La disminución en los envíos desde Estados Unidos afecta a millones de familias mexicanas que dependen de estas transferencias para cubrir necesidades básicas.
Durante los primeros diez meses de 2025, las familias mexicanas han recibido aproximadamente 51 mil 344 millones de dólares en remesas, lo que representa una reducción del 5.1% comparado con el mismo periodo del año anterior. Esta tendencia supone la primera caída anual en más de una década, siendo la más significativa desde 2009, cuando las transferencias disminuyeron un 15.7%. La reducción se concentra en una menor cantidad de operaciones, con alrededor de 130 millones en total, evidenciando que muchas personas han dejado de recibir estas contribuciones, esenciales para mantener su nivel de vida.
Expertos en economía advierten que el debilitamiento del mercado laboral en Estados Unidos, principal fuente de ingresos por remesas, es un factor determinante. La creación de empleos en ese país ha caído a niveles históricos, en parte debido a las políticas migratorias y a una economía en desaceleración. Como consecuencia, millones de hogares en México enfrentan una mayor vulnerabilidad, ya que las remesas suelen ser su principal ingreso para acceder a bienes y servicios básicos.
Este contexto refleja la fragilidad de un mecanismo que, desde hace años, ha sido clave para mantener la estabilidad social y económica en millones de comunidades mexicanas, y su decrecimiento anticipa posibles efectos sociales y económicos en el país. Se estima que, para 2026, las remesas seguirían en tendencia decreciente, aunque su volumen seguirá siendo crucial para la economía nacional.

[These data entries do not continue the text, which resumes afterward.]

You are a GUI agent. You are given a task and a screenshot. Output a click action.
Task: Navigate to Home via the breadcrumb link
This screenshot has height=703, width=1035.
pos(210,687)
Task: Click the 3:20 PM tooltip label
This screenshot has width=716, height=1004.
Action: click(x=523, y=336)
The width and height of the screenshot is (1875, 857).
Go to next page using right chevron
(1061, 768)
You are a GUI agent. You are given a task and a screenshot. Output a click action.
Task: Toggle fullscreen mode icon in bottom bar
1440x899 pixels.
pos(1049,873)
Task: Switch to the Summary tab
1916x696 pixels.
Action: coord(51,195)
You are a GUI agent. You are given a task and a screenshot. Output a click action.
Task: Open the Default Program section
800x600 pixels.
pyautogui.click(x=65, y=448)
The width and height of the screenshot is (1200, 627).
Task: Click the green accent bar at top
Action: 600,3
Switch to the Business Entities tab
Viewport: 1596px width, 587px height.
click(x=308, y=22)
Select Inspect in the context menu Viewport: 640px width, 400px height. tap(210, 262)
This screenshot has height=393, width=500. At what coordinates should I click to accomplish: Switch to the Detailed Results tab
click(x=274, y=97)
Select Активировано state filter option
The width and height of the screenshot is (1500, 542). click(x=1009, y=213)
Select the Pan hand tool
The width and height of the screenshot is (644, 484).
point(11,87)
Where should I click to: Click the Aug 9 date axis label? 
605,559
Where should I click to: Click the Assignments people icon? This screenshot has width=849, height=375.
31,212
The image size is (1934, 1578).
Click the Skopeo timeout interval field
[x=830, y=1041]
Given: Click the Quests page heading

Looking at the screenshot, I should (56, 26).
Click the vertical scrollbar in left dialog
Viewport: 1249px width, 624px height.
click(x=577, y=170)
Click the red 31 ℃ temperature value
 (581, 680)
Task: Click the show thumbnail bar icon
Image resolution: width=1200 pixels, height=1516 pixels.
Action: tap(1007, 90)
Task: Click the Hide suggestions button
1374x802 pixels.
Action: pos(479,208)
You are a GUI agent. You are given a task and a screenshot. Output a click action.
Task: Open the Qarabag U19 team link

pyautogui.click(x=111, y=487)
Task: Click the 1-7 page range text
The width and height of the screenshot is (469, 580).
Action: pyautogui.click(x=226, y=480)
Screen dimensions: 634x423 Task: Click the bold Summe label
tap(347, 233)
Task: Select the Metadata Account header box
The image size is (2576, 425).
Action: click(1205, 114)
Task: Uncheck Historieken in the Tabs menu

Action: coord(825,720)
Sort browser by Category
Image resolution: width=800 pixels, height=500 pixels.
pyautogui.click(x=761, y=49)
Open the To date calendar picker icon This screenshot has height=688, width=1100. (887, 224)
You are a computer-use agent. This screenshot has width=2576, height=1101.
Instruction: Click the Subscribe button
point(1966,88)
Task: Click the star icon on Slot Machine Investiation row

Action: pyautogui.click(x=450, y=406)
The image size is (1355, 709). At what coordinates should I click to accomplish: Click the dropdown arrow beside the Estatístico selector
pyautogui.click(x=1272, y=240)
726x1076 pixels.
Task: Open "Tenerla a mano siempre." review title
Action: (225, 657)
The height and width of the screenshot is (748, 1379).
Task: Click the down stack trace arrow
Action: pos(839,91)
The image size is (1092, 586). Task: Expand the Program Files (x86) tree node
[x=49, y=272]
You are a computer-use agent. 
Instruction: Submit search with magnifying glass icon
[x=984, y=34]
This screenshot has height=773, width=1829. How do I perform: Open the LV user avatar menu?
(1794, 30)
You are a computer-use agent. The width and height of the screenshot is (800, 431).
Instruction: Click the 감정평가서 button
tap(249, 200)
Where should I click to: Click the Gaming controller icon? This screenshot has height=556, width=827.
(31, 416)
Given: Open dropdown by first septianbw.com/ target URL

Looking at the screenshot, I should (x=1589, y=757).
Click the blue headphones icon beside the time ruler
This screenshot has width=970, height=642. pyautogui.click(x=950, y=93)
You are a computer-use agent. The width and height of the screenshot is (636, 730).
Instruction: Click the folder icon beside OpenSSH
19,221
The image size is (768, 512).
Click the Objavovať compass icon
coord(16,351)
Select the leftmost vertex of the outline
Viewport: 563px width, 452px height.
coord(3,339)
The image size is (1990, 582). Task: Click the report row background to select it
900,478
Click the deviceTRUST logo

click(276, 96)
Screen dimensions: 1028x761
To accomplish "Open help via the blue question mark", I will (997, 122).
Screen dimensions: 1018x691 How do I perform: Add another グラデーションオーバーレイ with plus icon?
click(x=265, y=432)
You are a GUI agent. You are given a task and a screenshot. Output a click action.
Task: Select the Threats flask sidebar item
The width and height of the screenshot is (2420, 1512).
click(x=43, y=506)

En octubre, las remesas recibidas desde Estados Unidos cayeron un 1.6%, alcanzando 5 mil 634 millones de pesos, en comparación con el mismo mes del año pasado. La caída es atribuible, en gran parte, a las políticas migratorias del gobierno estadounidense y la desaceleración económica de ese país, que limita la generación de empleos para las comunidades mexicanas en el extranjero.